The death penalty carried out the other day on the sole surviving member of the 26/11 attack squad is neither the strong message it is supposed to be, nor compensation for the myriad sub-continental flaws which leave it so vulnerable to such outrages. As pointed out by those who know, Britain and France, which do not have the deterrent of capital punishment to deal with this mindless and sense violence, are second to none in thwarting terrorist attacks, perhaps more capable than the United States which still subscribes to the death penalty. The subject here, however, is the phenomenon of terrorism whose comfortable definitions may have passed muster for some time, but now increasingly appear to be nothing but clever formulations devised by lickspittle experts to serve as an alibi for their masters the instruments of world hegemony.
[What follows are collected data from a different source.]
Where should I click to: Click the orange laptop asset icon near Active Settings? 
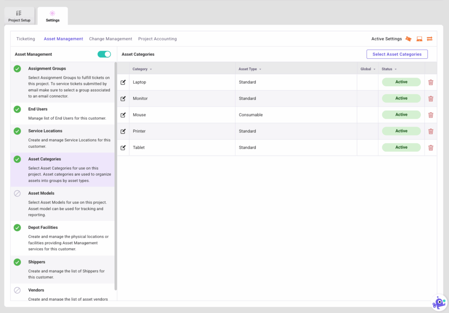click(x=419, y=39)
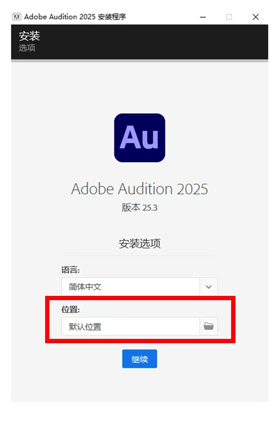Click the Au Audition logo
Screen dimensions: 278x437
[x=139, y=138]
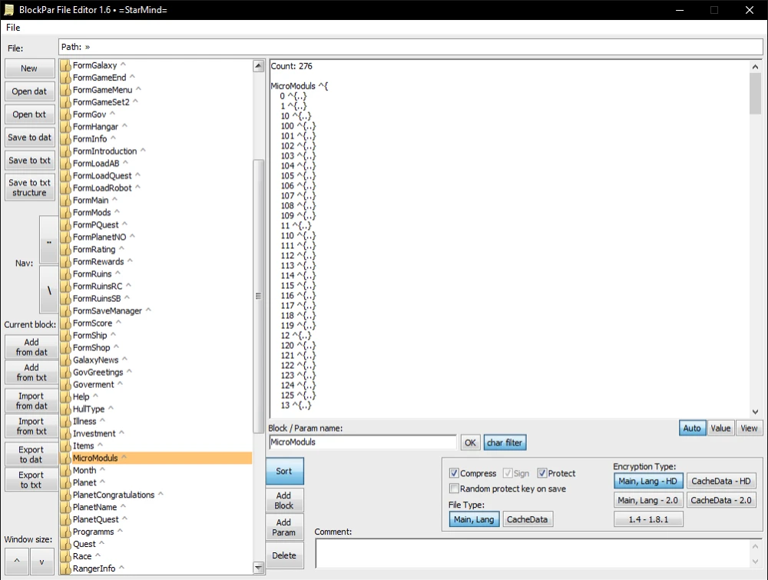Click the folder icon next to HullType

(65, 409)
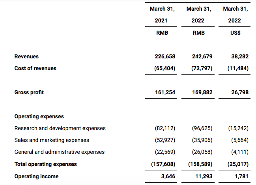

Even at the purely practical and operation level, the definitions no longer apply, especially in India and Pakistan where political leaderships have an unsurpassed genius for adapting the more unsavoury of international practices to their own specific needs.
The killing of ordinary, innocent people in repeated bomb and other forms of attack in India prompts a few words on the massive con-game the countrys leaders and media call politics and governance. The question of the nations institutions functioning to protect common people is entirely hypothetical; it does not even have academic value in a climate shaped by Indira Gandhi who had turned the countrys premier investigating arm, the CBI, into a tool to settle scores with her political opponents. With the law-enforcing arms of the state having been turned into petty satrapies of politicians to shield, and share, their shady deals often involving underworld links India does not have the institutional strength to combat terror.
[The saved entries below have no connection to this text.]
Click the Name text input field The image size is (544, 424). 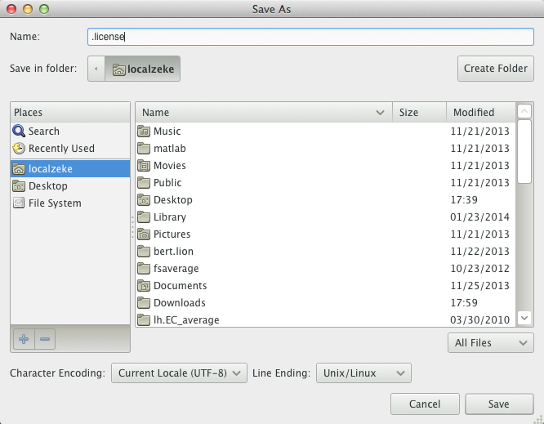click(x=310, y=37)
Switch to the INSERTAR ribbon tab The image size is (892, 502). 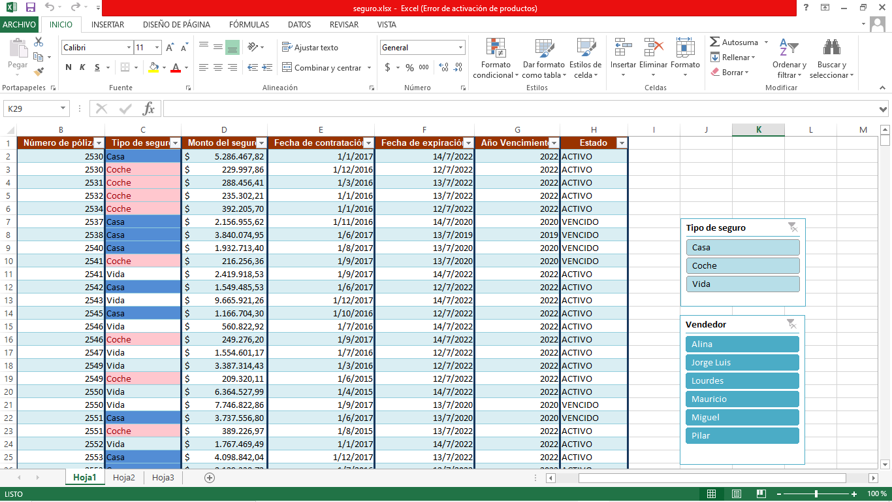click(x=106, y=24)
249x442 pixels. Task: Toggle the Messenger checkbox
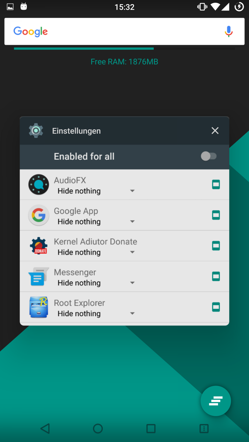(x=216, y=276)
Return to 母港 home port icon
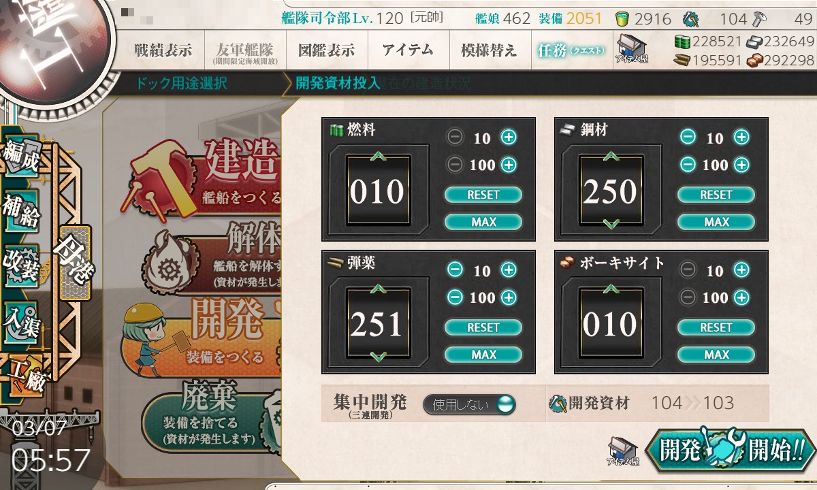Viewport: 817px width, 490px height. click(x=74, y=263)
It neither has the character: it is a nation whose leaders cannot summon the nerve to order a supervisor of mass murder and rapine to at least step down from the seat of chief minister; it is a nation whose prime minister once shrugged off mass slaughter virtually at his doorstep with a callous quip when a big tree falls, the earth shakes; it is a nation which was split down the middle by a leader pitting faith against the constitution, and still regards the architect of that divide as its highest patriot. These glorious milestones of Indian nationhood, preceded by a long series of bloody communal riots engineered by politicians, are topped by drivel about the law taking its own course, with the nations servile media discussing prime ministerial fortunes for some perpetrators.
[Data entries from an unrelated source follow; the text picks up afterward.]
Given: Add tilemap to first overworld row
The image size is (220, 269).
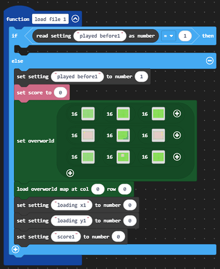Looking at the screenshot, I should 177,114.
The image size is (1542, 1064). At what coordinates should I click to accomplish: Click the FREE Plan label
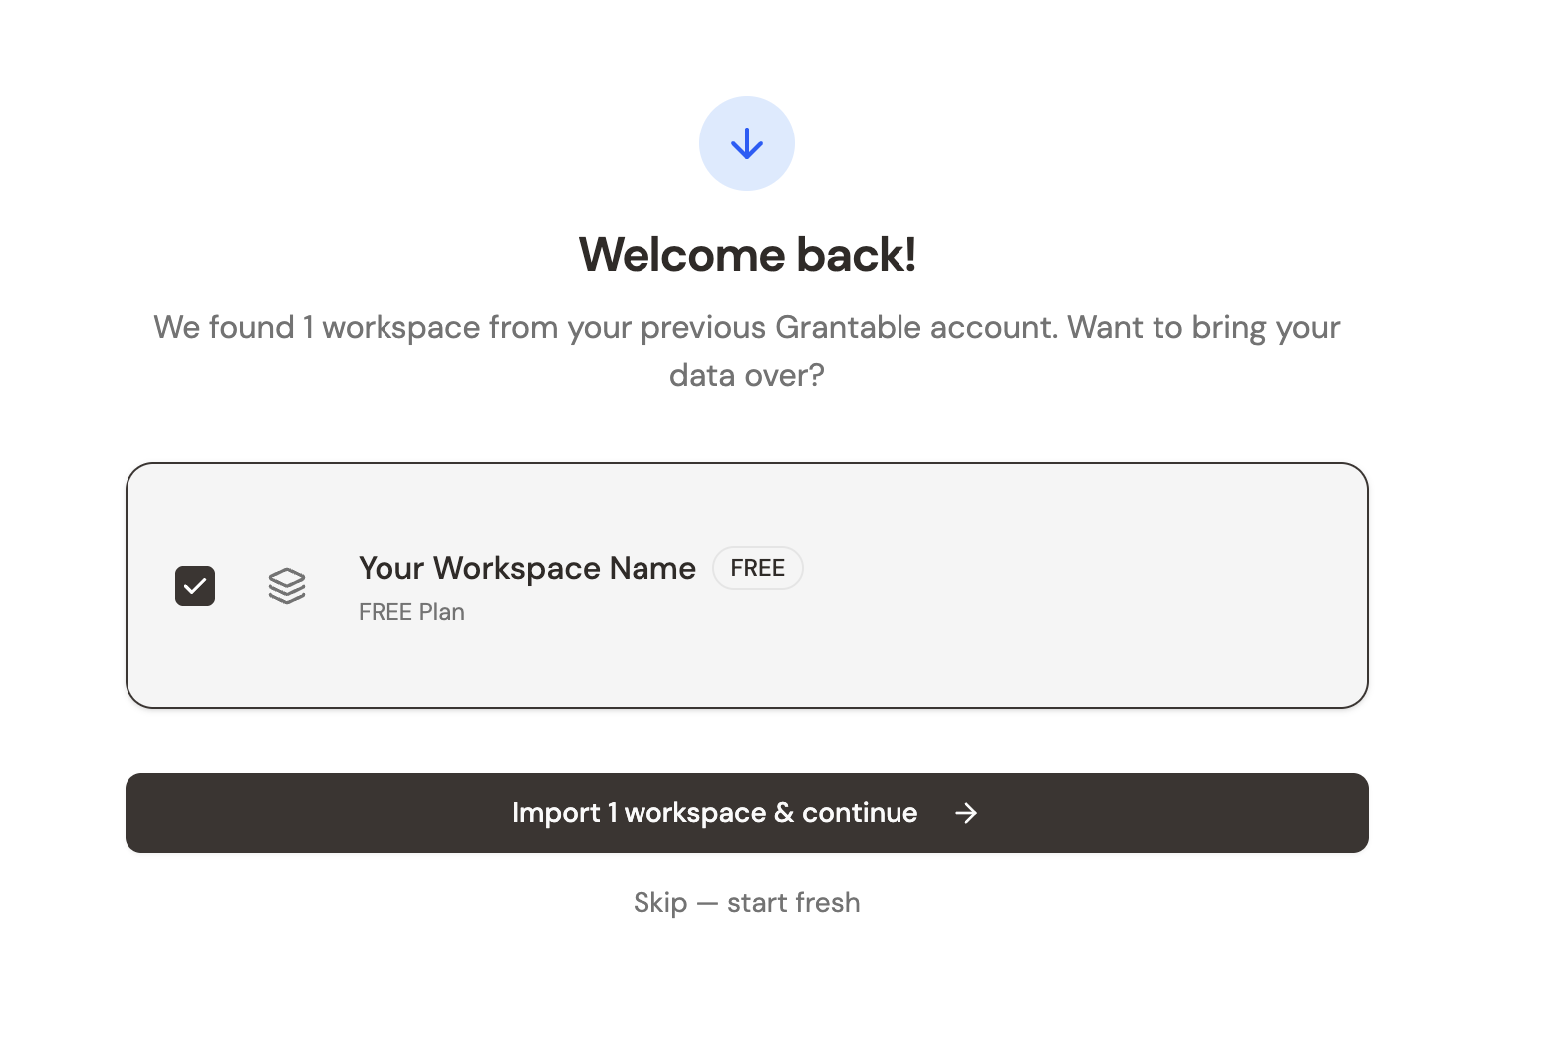pos(411,611)
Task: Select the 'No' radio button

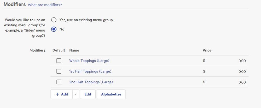Action: [x=54, y=29]
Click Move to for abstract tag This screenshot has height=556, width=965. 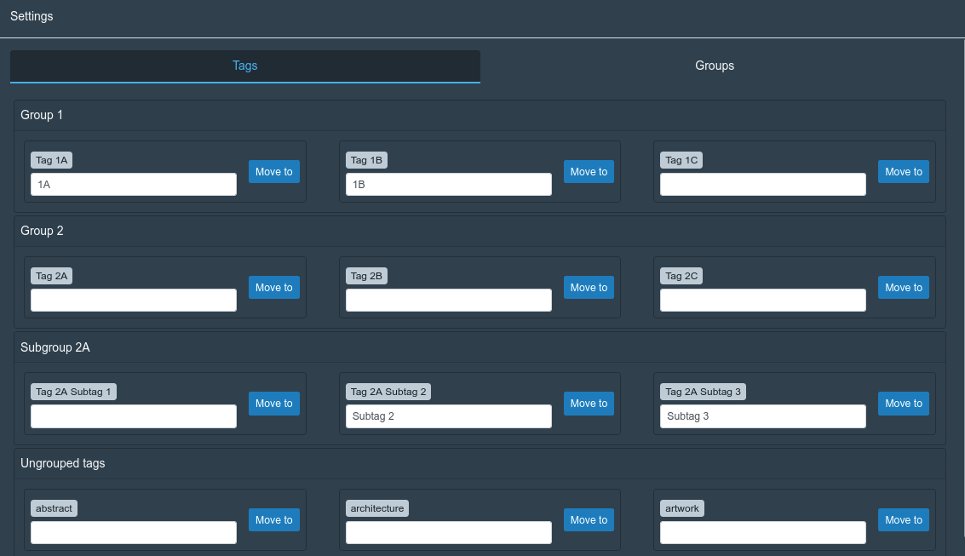pyautogui.click(x=273, y=520)
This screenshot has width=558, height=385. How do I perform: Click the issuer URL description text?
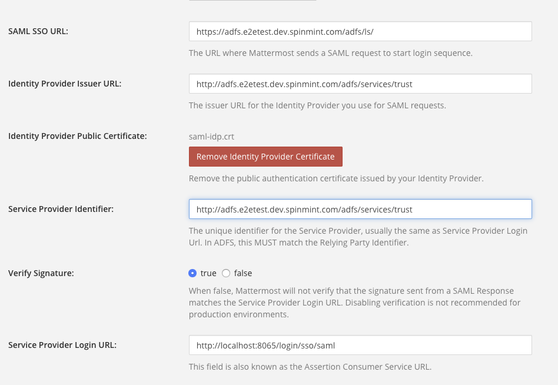point(317,105)

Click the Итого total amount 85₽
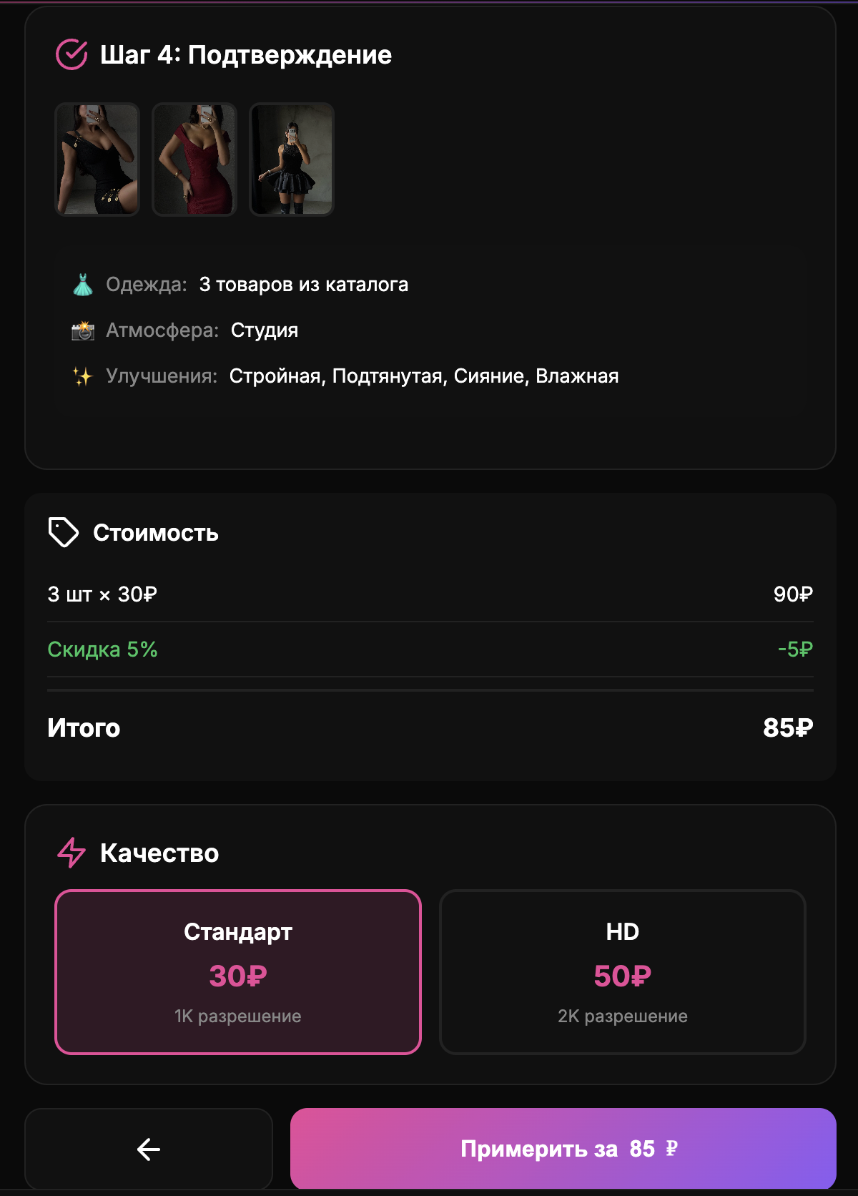point(787,728)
The lack of national accountability for such leaders, and fallacious nitpicking over the definition of terror, do not make for the sinew and moral fibre required to develop agencies and organs efficient and committed enough to pre-empt bloodshed as witnessed such attacks. No amount of breast-beating by Indias political masters over the carnage can convince anyone about their concern for the life of a common Indian. There, after all, are nearly half-a-billion of them, of voting age, ready to cast their ballot for an Advani who promises a Temple of Ram, and sheds rivers of blood in the process. Or throw their weight behind the Congress dynasty which says that the aam aadmi too is a human being. A few hundred lives lost to terrorists are just a drop in the ocean.